Your goal is to create a dataset with a minimum of 20 individual observations/records. Your dataset should be geared toward answering questions about what people do and/or the kinds of objects they create (i.e., it should be broadly geared toward answering questions in the humanities and social sciences). It might focus on contemporary “cultural objects” (i.e., books, films, images, tweets, news articles, etc.), or on contemporary social behaviors or actions. Your dataset should also include at least 7 metadata fields, and it should be conceptually meaningful, meaning the observations/records that comprise it should be grouped together logically and according to some explicit criteria. You should think of the ~20 entries you collect yourself as just a subset of a larger dataset (i.e., a proof of concept, NOT the entirety of the dataset itself).

How you collect this data is up to you, but you should take considerations about data collection very seriously when deciding what kind of data you want to collect. You should think hard about what kind of data it will be possible for you to collect in the time that you have to complete this assignment. When deciding what data you want to collect, consider the following criteria:

  • You should be able to collect this data ethically and transparently. If collecting data about people and/or human or social behavior, you should collect this data anonymously but, if possible, the people you are collecting data from or with should be aware of your collection efforts. If collecting data about cultural objects, you should be aware of copyright restrictions.
  • This dataset should not already exist.
  • You should be able to collect this data in a reasonable amount of time (a few days at most) with a reasonable amount of effort.
  • You should have ideas about how you would scale up data collection efforts if you had the time (and/or the money) to collect the full dataset (instead of just a subset, like you are doing for this assignment).

You will write up your plan for your dataset for response paper 4, due Friday, March 12.

Creating your dataset

You can present your dataset in whatever format makes the most sense for your data, but the easiest thing is probably to present your data as an Excel/Google sheets spreadsheet. In this case, each observation/record should be 1 row of your dataset, and your metadata fields should comprise the columns of your spreadsheet.

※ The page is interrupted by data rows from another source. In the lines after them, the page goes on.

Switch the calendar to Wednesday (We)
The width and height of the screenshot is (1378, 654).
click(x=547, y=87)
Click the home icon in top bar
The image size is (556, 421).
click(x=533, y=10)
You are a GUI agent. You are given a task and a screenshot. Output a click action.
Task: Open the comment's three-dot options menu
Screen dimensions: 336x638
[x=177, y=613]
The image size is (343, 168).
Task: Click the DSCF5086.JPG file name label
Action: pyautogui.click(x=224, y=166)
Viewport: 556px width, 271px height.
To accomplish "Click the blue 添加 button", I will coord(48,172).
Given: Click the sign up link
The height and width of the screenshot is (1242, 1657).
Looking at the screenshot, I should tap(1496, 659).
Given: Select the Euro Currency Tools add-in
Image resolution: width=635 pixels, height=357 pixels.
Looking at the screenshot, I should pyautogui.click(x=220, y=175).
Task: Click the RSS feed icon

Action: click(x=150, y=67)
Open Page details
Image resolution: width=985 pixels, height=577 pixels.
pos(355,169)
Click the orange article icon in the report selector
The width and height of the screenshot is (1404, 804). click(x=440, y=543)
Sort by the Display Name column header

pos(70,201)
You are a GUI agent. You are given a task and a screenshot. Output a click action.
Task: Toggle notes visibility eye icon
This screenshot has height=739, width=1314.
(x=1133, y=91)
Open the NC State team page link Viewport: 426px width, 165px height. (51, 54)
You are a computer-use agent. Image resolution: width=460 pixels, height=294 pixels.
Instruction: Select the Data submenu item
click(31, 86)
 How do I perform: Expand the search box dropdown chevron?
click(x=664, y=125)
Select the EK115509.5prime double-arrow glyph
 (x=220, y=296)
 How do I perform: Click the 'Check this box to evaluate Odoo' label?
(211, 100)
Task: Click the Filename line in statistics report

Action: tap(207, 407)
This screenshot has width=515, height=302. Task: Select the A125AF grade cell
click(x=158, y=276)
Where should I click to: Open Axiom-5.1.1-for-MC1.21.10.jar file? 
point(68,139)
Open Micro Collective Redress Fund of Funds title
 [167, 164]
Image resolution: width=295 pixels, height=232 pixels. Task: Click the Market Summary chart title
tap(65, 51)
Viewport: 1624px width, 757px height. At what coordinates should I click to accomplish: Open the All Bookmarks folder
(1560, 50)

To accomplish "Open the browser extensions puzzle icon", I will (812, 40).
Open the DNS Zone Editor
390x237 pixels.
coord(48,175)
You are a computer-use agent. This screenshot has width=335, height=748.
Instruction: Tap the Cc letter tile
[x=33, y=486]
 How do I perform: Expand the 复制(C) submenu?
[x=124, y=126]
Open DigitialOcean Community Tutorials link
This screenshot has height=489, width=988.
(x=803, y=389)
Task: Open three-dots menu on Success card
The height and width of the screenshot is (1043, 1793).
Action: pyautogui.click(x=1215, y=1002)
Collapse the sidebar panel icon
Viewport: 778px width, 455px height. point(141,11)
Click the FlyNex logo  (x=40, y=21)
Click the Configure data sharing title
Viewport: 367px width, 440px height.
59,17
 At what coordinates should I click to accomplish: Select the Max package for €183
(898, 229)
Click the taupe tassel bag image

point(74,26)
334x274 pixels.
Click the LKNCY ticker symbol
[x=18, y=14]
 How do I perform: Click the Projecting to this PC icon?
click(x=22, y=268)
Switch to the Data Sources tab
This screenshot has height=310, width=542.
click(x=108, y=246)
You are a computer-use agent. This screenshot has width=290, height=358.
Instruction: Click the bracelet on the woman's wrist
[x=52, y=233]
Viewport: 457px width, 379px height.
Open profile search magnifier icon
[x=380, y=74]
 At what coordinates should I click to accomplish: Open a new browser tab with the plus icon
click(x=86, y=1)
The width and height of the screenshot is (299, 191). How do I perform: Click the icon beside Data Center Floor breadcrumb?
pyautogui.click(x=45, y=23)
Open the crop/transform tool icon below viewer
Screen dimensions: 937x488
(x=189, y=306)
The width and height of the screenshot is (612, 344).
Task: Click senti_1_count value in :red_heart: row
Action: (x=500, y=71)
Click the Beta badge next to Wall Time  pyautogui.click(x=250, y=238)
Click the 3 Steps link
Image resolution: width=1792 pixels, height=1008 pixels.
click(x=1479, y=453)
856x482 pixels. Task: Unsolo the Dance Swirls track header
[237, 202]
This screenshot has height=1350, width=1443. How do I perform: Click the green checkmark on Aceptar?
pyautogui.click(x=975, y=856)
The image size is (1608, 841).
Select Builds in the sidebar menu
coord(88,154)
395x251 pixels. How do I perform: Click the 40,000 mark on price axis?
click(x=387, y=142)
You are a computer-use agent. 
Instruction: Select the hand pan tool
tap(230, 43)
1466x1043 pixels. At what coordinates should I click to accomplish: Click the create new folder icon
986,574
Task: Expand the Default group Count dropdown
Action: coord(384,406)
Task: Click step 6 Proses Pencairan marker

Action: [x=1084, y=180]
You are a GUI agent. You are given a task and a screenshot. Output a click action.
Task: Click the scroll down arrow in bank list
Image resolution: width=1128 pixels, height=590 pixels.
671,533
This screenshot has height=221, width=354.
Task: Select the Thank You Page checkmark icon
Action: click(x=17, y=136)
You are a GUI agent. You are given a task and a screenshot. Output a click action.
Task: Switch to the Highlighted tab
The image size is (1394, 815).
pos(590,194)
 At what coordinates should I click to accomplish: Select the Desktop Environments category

As always, please let me know if you have questions about the best format for presenting your data.

Again, your goal is to collect at least 20 individual observations/records and to fill out the metadata for each observation/record (if you are working with a partner, you should aim for ~40). If you are working with a partner, you only need to turn in 1 version of your dataset (i.e., only one of you needs to turn in the actual completed dataset). When you turn in your dataset, you should also turn in a codebook, or a list of each metadata field and a brief description of what that field means/the kind of information it records. You can turn this in as a separate list, as a separate tab in your spreadsheet, or in whatever format suits your data the best.

Writing your reflection

After collecting your dataset, you will write a 900-1200 word reflection on the process and the finished product. You should include a discussion of at least 1 of our readings from class so far (you should NOT discuss the reading you discussed in your dataset analysis) in this reflection portion. You may organize your reflection how you choose, but it should contain the following elements:

  1. Discuss a list of 2-3 already existing related datasets and explain how your dataset offers a unique contribution/how it is different from these existing datasets (~1-2 paragraphs).
  2. A reflection on 1-2 issues, problems, or larger concepts that collecting this data helped you to see or to think about more clearly. What did this process illuminate for you, either about the data you chose to collect specifically or the process of data collection more generally or the concept of data itself?
  3. If applicable (this section does not count toward total word count): If you worked with a partner, you should provide a brief evaluation of your partner’s contributions to the assignment. What work did they do/how did they contribute to the overall success of your assignment? Did they complete their work on time? Did you split the work evenly? Did you run into any problems in working with your partner that I should be aware of?